Problem statement: Find every line of the material that contains the string "what" and copy each one.

Item-finding records:
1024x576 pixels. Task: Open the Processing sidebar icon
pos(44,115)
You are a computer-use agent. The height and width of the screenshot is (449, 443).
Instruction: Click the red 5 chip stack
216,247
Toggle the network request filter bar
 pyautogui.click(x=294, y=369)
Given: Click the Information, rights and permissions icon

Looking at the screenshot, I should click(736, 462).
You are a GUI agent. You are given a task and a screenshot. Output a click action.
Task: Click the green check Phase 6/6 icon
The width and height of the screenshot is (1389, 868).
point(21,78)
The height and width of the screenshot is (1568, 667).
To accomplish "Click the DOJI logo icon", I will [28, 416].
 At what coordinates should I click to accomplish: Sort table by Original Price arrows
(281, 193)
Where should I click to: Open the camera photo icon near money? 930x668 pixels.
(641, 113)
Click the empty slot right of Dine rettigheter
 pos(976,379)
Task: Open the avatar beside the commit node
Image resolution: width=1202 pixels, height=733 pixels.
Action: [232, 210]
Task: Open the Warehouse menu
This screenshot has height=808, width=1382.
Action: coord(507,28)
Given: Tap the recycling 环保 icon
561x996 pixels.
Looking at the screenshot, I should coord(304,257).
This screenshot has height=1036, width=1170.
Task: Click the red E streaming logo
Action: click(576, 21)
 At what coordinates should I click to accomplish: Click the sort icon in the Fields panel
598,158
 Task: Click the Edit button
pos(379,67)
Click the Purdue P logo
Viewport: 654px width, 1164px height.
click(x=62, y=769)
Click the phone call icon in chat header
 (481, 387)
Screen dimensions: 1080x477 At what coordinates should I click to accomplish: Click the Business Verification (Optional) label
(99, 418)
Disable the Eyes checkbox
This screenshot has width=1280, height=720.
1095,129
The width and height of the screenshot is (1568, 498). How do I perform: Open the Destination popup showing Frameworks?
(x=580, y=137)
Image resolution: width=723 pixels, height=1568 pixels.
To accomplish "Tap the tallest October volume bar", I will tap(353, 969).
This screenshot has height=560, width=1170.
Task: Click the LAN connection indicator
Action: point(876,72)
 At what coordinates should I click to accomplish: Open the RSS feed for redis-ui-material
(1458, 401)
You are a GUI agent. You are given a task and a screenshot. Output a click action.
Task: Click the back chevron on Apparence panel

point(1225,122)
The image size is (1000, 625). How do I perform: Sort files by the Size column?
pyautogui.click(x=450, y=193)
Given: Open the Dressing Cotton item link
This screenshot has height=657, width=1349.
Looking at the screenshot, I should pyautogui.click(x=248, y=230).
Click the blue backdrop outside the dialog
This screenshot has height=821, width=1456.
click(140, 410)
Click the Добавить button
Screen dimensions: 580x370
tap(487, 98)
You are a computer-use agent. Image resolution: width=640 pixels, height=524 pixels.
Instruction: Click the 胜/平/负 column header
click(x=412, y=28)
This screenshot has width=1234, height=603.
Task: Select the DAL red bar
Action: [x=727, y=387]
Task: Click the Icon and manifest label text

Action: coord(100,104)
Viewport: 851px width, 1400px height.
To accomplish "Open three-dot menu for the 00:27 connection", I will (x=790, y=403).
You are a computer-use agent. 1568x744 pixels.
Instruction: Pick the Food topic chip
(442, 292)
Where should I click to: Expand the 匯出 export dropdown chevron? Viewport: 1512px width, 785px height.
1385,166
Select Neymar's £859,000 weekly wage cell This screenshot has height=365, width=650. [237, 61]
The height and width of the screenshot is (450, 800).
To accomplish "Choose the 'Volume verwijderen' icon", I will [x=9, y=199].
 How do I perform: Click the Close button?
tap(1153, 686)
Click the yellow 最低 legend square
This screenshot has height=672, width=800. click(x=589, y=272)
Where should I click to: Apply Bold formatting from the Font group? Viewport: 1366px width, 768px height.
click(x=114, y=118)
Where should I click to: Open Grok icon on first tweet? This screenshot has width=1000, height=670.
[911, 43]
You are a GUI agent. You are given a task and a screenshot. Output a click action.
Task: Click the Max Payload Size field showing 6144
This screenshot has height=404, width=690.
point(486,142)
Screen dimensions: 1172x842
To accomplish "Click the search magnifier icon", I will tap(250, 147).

Response below:
 At what coordinates should I click to accomplish: Sort table by Original Price arrows
 At what coordinates should I click to accomplish: Click the sort icon in the Fields panel
Screen dimensions: 1080x477 At what coordinates should I click to accomplish: Click the Business Verification (Optional) label
 At what coordinates should I click to accomplish: Open the RSS feed for redis-ui-material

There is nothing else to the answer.